Zur Sicherheit einer intravenösen Langzeitantibiose bei Neuroborreliose

09.04.2010 14:50

Zur Sicherheit einer intravenösen Langzeitantibiose im fortgeschrittenen Stadium einer Borreliose

Die Arbeitsgruppe im Stricker et al. kommt in ihrer jüngst erschienen Studie an 200 Patienten, die im Median etwa 3.8 Monate intravenös mit Antibiotika behandelt worden waren zu dem Schluss, dass das Risiko für Komplikationen bei sachgerechter intravenöser Langzeittherapie in der untersuchten Studienpopulation gering ist. Eine englische Kurzzusammenfassung können sie im folgenden lesen:

Safety of intravenous antibiotic therapy in patients referred for treatment of neurologic Lyme disease.

Author:  Stricker RB , Green CL , Savely VR , Chamallas SN , Johnson L
Source:  Minerva Med, 101(1): 1-7   2010

Abstract:  AIM: Although intravenous antibiotic therapy is recommended for neurologic Lyme disease, safety concerns have been raised about treatment beyond 30 days in patients with persistent neurologic symptoms. The goal of our study was to evaluate the safety of extended intravenous antibiotic therapy in patients referred for treatment of neurologic Lyme disease. METHODS: We enrolled 200 consecutive patients with significant neurologic symptoms and positive testing for Borrelia burgdorferi. Patients were treated with intravenous antibiotics using various intravascular devices (IVDs).
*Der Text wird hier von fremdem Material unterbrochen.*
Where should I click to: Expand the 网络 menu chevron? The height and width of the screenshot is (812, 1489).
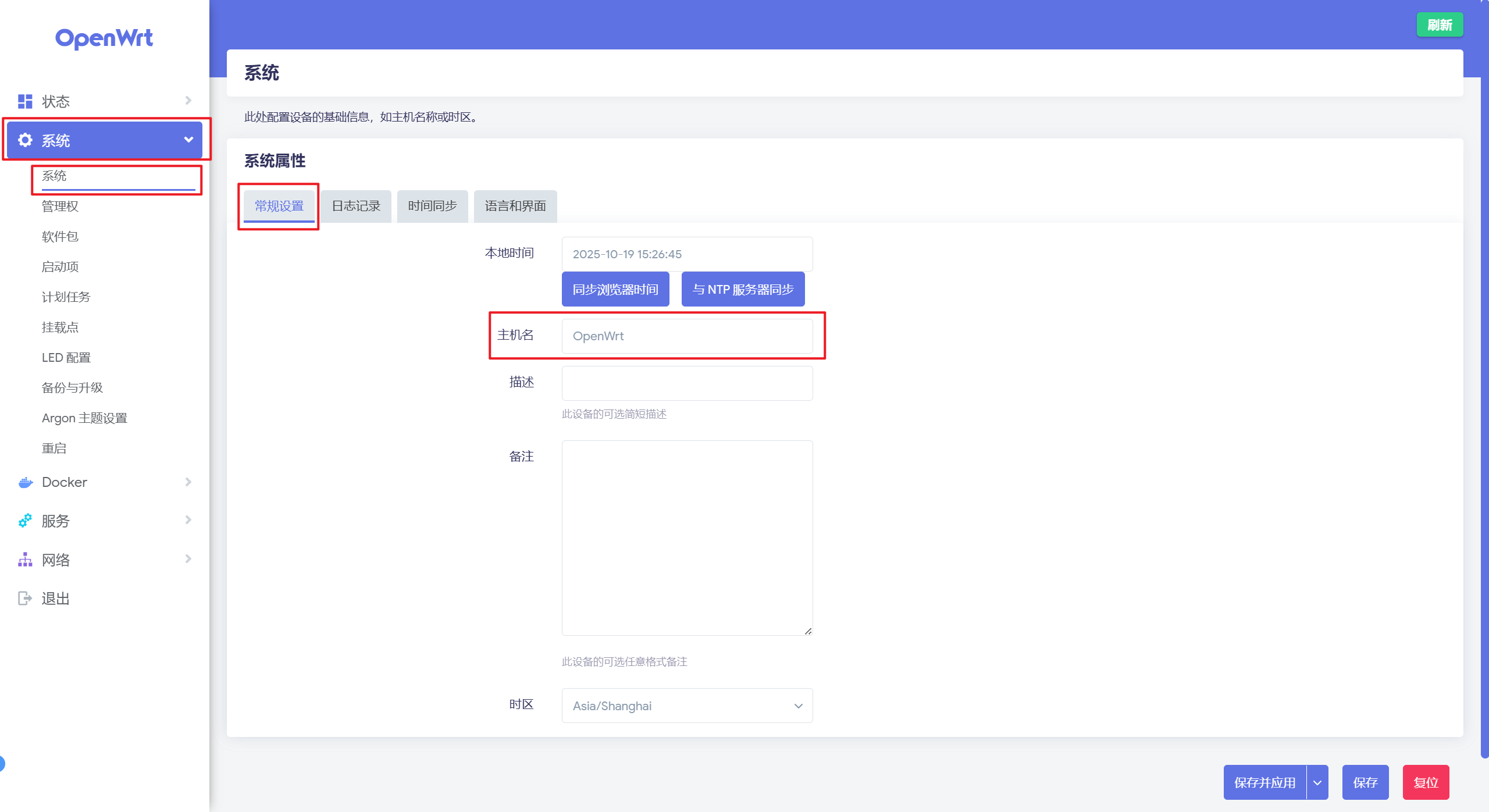click(x=188, y=559)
Standard IVD care was administered to all patients, and monitoring for medication reactions and IVD complications was performed on a weekly basis.
RESULTS: The mean length of intravenous antibiotic treatment was 118 days (range, 7-750 days) representing 23,654 IVD-days. Seven patients (3.5%) experienced allergic reactions to the antibiotic medication, and two patients (1.0%) had gallbladder toxicity. IVD complications occurred in 15 patients (7.5%) representing an incidence of 0.63 per 1,000 IVD-days. The IVD problems occurred an average of 81 days after initiation of treatment (range, 7-240 days). There were six suspected line infections for an incidence of 0.25 per 1,000 IVD-days. Only one of the IVD infections was confirmed, and no resistant organisms were cultured from any patient. None of the IVD complications were fatal.

CONCLUSION: Prolonged intravenous antibiotic therapy is associated with low morbidity and no IVD-related mortality in patients referred for treatment of neurologic Lyme disease. With proper IVD care, the risk of extended antibiotic therapy in these patients appears to be low.